Out with the New, In with the Old....


This has been SUCH a nice week - probably greatly due to (but not only because) I have had four out of the last five days off work.  *Let it be known that up until a few weeks ago, I was totally (not fully knowingly) unhappy at work.  Now - exciting news - I have QUIT! yES!!  I love quitting things that i HATE.  It really doesn't happen very often anymore, but it is such an absolutely liberating feeling - almost as exhilerating as completing a goal I've set out to do.  I know it sounds ridiculous and not very reasonable - but I think it is completely AS important as following through with important things : quitting unimportant things.  If you just aren't happy, and have truly given it a good go, then just stop!  You could actually be missing out on something that would make you happy.  I was at my job for 2 1/2 years - dont' get me wrong, I really adore the people I work for and with, I think it just had something more to do with the fact that I have not been challenged once since the first day I started.  There is definitley something to be said for an easy job/life sometimes, it can be relieving, relaxing, or perhaps a nice change if you've got a semi or full-blown hectic lifestyle.  However - I do not.  And what I do have in my life, is the evergrowing need to be creatively challenged, and enlightened!  Unfortunately, my job with lovely people could not fullfill either of these necessities.  Anyways, job quit = me happy. I will however miss things like this:

Marc dressing like a total creep to make me laugh.
which he does, and I do.

Liam doing things like bringing his home-brewed coffee to work in an empty CAN with a SOCK around it because it's hot.  WOW.  and yes, this actually happened.

So job gone, but.....
 I have ALSO found a new one! haha...one day a week at a new place, fresh atmosphere, ALL I need.  One day a week working while I am finishing the last year of my Degree. WOOHOO!  I am SO excited to get back into it and eventually finish it and, eventually, get a REAL job - one that creatively challenges me, demands me to push myself!! Can't.wait.  ....except I can in one sense beCAUSE the past few days of not having a job that demands anything of me has meant that I've been able to get some mega craftyness on the go. 

I made some curtains for the lounge in our new place...
I recovered these chairs!!! with AWESOME fabric:
Will and I successfully purchased a dining table and four chairs for 10 quid on ebay, booya.
Will paints :)
How good do these bad boys look now? love.
This is pretty much me this past week.
This, however, is not my creation.  Our friends live right on the prom, overlooking the sea, and one of them made these gorgeous mosaics of seehorses - beaut!
And this is my coffee and the amazing view from their place that day...
This is a fabulously bespoke gate that's rather hidden away just a block from our place

This is some 70's-tastic fabric that I found at a car-boot sale earlier this week.  It will be framed and be proudly presented in my 'retro-corner'.
This is a WICKED din-dins we had on Monday.  I know it looks disgusting (food photography is, sadly, not one of my greatest skills) but I assure you, agedashi tofu with roast veg stir-fry with basmati is the shiz.
This was equally as yum!  Pesto and salad, simples!

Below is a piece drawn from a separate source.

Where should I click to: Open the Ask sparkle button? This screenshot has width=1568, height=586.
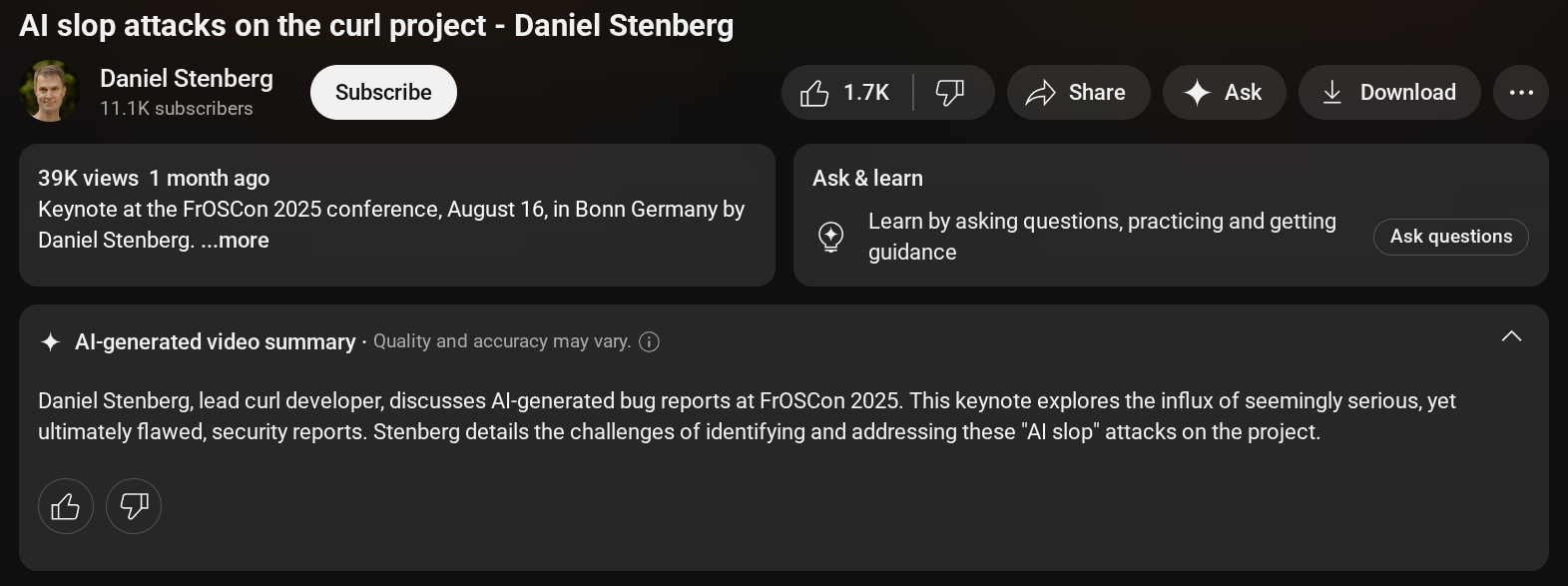click(1224, 93)
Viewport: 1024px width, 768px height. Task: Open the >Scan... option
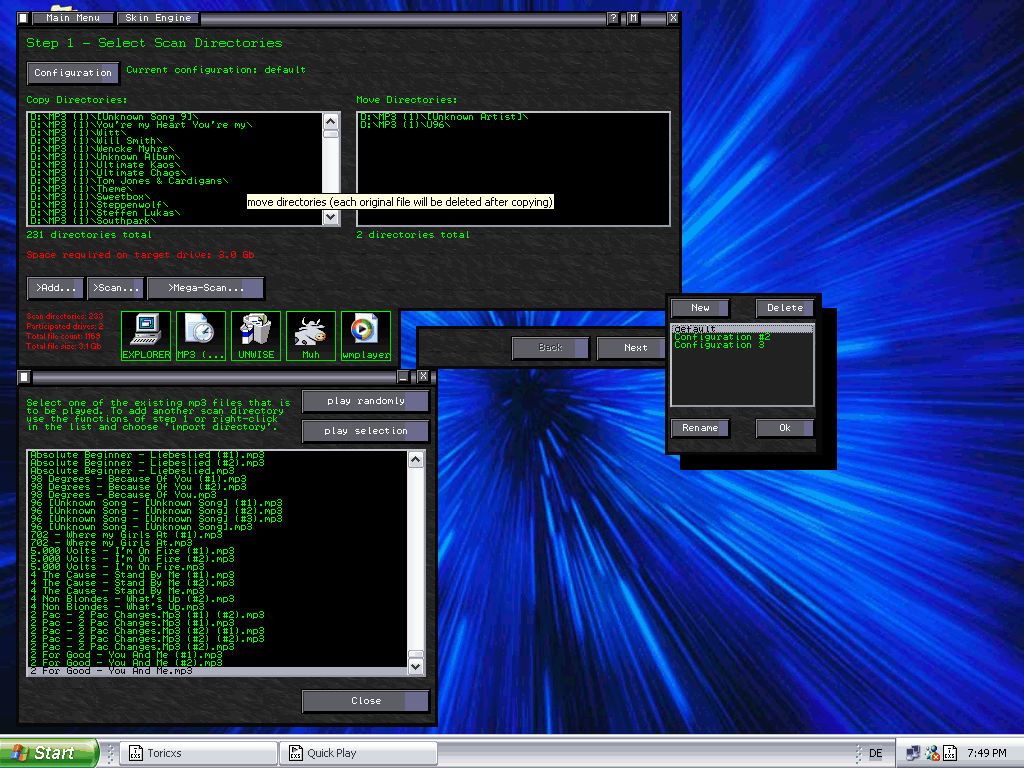(116, 288)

So, this week has been pretty chilled out and swish, BUT it's not been all good.  One of my favourite peeps has left me :(  PAUL!!  Paul has been one of my best mates for a while now, and we would talk, if not see each other, every day.  In fact, I would go as far as to say that I wouldn't be suprised if Will was a bit jealous...aww.  So, Paul has decided to follow his wild heart and skip off to Thailand (again) for an undetermined period of time.  I am SO sad to not have him around anymore, even though I think what he is doing is absolutely for the best.  It has to be done!  And I, myself, would be the ultimate hypocrit if I didn't understand (hence, being a Canadian who followed her heart to England...).  Alas, my dear Paul...I miss you so!!
Not the greatest of photos, but the greatest of friends! XOXO

Come back!  But don't.....but do!
XO

Well, at least I've still got Mini...
even though he's a bit insane....I love him too.